INSTRUCTIONS TO FOLLOW => Rewrite the items from the line with "Image resolution: width=981" through the end of the records, changing "region" to "location" and leaving everything else unchanged.

Records of locating words and elements
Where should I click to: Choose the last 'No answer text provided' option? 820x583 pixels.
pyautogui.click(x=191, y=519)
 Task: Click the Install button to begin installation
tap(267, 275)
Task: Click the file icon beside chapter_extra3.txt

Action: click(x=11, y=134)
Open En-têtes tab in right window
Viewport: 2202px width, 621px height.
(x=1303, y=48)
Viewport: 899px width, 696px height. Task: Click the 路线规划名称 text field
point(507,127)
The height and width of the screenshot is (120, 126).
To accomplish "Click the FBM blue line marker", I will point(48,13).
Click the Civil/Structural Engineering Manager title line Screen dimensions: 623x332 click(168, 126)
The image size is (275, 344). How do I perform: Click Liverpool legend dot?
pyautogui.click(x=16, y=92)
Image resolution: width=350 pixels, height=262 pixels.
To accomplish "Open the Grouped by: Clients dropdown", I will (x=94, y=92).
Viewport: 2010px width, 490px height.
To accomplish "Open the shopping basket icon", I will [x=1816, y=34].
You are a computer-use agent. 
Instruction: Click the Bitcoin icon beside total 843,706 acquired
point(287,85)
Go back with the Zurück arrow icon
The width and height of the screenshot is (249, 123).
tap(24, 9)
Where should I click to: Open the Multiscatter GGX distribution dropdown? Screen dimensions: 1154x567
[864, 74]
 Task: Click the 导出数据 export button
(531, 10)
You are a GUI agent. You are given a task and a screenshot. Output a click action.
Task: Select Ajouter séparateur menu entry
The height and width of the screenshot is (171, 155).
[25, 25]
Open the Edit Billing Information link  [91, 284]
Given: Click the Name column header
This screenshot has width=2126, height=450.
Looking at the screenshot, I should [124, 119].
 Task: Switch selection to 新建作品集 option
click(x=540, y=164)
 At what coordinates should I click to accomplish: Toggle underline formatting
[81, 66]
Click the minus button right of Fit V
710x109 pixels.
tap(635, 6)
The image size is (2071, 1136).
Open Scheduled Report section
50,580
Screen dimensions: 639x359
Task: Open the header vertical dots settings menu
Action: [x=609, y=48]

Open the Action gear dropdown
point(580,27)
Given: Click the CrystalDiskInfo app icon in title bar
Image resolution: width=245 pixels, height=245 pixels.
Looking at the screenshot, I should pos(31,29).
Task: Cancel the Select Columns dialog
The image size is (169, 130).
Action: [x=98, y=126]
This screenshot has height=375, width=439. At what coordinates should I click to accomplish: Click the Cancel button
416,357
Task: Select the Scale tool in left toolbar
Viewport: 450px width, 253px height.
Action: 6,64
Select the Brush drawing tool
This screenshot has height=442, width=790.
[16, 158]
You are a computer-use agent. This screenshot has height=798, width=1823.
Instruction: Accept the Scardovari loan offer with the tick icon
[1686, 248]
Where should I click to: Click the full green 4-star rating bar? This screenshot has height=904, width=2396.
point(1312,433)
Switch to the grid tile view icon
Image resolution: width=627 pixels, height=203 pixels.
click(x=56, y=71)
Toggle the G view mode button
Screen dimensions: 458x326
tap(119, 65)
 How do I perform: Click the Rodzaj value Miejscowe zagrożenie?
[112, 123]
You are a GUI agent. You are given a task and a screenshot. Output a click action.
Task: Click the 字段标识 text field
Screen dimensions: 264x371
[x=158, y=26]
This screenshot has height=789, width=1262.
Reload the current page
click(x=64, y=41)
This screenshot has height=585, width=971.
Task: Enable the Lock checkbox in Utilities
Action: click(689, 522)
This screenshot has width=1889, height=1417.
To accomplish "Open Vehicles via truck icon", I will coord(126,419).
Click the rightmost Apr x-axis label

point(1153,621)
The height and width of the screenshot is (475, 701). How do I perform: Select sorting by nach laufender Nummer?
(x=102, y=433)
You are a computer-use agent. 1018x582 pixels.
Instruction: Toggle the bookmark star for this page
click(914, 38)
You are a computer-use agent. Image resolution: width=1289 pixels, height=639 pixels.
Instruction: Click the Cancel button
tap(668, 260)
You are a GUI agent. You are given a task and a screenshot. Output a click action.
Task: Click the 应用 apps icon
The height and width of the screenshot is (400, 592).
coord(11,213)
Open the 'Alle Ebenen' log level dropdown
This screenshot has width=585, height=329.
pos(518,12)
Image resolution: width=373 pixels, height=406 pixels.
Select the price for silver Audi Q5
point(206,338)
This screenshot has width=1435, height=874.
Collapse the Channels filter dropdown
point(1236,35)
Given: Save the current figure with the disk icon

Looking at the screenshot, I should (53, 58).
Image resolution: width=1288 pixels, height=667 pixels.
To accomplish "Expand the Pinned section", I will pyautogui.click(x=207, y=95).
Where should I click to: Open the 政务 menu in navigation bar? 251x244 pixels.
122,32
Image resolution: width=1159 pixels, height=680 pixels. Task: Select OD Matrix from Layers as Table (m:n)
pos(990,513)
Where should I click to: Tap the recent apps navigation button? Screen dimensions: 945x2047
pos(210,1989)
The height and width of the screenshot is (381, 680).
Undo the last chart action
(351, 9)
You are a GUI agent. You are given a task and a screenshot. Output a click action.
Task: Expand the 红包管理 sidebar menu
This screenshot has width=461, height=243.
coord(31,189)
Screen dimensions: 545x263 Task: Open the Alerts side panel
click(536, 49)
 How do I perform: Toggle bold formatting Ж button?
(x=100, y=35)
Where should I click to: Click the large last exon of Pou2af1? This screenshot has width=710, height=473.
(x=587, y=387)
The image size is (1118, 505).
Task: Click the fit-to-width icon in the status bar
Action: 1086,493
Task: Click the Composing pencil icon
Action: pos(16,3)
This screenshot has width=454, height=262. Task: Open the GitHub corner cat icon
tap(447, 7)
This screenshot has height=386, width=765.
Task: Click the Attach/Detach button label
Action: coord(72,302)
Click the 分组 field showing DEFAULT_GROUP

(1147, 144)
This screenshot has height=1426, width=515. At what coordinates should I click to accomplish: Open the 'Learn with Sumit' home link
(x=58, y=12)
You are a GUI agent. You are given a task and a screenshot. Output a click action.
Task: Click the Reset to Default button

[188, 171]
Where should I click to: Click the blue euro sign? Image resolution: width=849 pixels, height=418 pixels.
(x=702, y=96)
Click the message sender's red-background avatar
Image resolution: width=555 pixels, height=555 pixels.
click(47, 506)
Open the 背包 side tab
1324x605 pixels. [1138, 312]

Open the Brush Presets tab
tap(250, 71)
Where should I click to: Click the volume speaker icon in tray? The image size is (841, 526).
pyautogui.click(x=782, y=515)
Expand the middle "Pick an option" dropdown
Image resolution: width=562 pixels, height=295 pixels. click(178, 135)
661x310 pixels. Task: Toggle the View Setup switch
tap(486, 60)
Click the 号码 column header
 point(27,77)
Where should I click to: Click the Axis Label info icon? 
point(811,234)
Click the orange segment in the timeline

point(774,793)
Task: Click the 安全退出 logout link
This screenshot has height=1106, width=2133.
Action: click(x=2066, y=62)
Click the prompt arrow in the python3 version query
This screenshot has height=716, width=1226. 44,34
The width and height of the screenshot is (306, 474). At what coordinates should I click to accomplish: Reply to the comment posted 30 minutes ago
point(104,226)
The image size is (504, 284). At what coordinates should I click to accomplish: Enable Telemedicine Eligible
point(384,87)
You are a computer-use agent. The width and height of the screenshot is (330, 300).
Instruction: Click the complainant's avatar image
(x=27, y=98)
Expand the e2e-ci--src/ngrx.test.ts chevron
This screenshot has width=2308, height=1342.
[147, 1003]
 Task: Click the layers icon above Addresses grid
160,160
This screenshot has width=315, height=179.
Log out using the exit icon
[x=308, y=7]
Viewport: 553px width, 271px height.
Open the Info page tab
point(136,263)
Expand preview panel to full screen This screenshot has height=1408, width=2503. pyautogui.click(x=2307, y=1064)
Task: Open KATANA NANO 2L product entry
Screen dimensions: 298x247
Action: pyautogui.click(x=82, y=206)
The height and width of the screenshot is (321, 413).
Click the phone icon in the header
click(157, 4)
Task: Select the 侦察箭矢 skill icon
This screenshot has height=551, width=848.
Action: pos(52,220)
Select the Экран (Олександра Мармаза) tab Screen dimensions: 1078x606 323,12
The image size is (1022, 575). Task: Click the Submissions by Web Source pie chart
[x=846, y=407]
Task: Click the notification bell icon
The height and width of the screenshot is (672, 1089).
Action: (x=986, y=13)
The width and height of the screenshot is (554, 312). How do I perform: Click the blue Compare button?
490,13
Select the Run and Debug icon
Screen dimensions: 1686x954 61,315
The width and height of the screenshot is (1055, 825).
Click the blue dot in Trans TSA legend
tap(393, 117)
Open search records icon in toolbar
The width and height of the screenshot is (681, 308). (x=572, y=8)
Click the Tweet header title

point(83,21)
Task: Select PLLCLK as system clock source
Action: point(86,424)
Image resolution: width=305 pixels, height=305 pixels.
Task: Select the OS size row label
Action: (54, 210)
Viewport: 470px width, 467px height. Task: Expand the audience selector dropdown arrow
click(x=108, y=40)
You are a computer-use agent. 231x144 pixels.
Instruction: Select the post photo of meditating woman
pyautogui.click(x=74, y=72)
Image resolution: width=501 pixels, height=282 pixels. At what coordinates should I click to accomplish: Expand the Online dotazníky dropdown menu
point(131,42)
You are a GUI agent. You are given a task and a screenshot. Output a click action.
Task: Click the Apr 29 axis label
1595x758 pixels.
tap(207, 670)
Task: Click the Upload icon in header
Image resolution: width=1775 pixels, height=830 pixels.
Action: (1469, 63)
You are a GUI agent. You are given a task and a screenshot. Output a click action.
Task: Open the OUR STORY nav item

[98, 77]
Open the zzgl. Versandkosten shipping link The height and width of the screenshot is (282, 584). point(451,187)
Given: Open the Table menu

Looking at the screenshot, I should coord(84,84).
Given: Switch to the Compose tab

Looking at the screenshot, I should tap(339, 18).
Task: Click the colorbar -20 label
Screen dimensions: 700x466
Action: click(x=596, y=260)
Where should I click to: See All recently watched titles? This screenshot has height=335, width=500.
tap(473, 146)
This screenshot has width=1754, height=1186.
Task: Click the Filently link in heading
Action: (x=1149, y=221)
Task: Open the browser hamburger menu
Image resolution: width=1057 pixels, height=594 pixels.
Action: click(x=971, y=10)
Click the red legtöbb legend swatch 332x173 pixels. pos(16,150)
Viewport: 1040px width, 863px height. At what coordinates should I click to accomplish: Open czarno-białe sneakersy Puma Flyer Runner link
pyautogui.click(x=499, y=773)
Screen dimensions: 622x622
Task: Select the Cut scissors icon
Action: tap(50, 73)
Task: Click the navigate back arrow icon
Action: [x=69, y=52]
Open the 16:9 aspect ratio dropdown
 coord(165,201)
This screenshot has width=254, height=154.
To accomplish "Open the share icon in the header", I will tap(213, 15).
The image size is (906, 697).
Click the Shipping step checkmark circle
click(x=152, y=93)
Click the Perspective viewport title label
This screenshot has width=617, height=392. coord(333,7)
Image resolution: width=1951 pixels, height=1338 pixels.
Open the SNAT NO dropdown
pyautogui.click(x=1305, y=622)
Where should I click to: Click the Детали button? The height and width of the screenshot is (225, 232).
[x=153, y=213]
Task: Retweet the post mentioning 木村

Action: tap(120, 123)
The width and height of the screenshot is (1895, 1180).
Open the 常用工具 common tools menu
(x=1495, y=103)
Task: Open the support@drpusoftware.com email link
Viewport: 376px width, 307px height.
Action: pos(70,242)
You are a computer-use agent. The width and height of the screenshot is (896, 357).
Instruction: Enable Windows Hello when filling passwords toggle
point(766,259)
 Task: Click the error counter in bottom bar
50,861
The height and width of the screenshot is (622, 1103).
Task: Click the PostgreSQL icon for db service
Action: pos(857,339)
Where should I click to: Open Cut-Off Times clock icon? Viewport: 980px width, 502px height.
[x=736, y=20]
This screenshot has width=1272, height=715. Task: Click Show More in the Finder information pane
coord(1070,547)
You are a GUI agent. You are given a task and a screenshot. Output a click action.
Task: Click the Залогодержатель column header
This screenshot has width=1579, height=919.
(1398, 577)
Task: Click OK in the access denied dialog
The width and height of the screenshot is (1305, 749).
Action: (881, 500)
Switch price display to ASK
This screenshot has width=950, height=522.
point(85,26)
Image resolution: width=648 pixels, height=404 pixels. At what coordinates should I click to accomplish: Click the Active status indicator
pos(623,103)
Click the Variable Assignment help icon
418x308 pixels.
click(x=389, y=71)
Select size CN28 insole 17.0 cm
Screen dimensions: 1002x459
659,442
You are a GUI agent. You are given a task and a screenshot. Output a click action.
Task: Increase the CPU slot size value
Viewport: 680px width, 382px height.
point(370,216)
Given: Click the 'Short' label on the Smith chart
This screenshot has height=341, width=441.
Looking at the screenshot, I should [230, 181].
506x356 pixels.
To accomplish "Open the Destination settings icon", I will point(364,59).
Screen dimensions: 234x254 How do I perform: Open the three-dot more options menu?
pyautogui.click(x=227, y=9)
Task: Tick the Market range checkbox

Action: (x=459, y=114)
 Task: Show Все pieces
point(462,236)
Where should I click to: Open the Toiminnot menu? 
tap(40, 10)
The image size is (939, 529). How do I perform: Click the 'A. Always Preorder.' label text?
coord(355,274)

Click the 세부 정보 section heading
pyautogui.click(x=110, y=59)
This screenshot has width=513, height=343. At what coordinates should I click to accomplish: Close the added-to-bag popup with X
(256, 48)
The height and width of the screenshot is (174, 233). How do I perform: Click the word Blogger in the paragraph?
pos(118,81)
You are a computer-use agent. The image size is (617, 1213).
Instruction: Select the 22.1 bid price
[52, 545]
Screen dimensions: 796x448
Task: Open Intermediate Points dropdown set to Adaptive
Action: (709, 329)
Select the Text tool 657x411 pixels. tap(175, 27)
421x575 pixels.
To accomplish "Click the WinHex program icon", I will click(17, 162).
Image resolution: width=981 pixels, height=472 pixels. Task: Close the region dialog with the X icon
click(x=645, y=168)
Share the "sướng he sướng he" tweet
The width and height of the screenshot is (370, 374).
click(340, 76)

REPLY =>
Image resolution: width=981 pixels, height=472 pixels. Task: Close the location dialog with the X icon
click(x=645, y=168)
Share the "sướng he sướng he" tweet
The width and height of the screenshot is (370, 374).
click(340, 76)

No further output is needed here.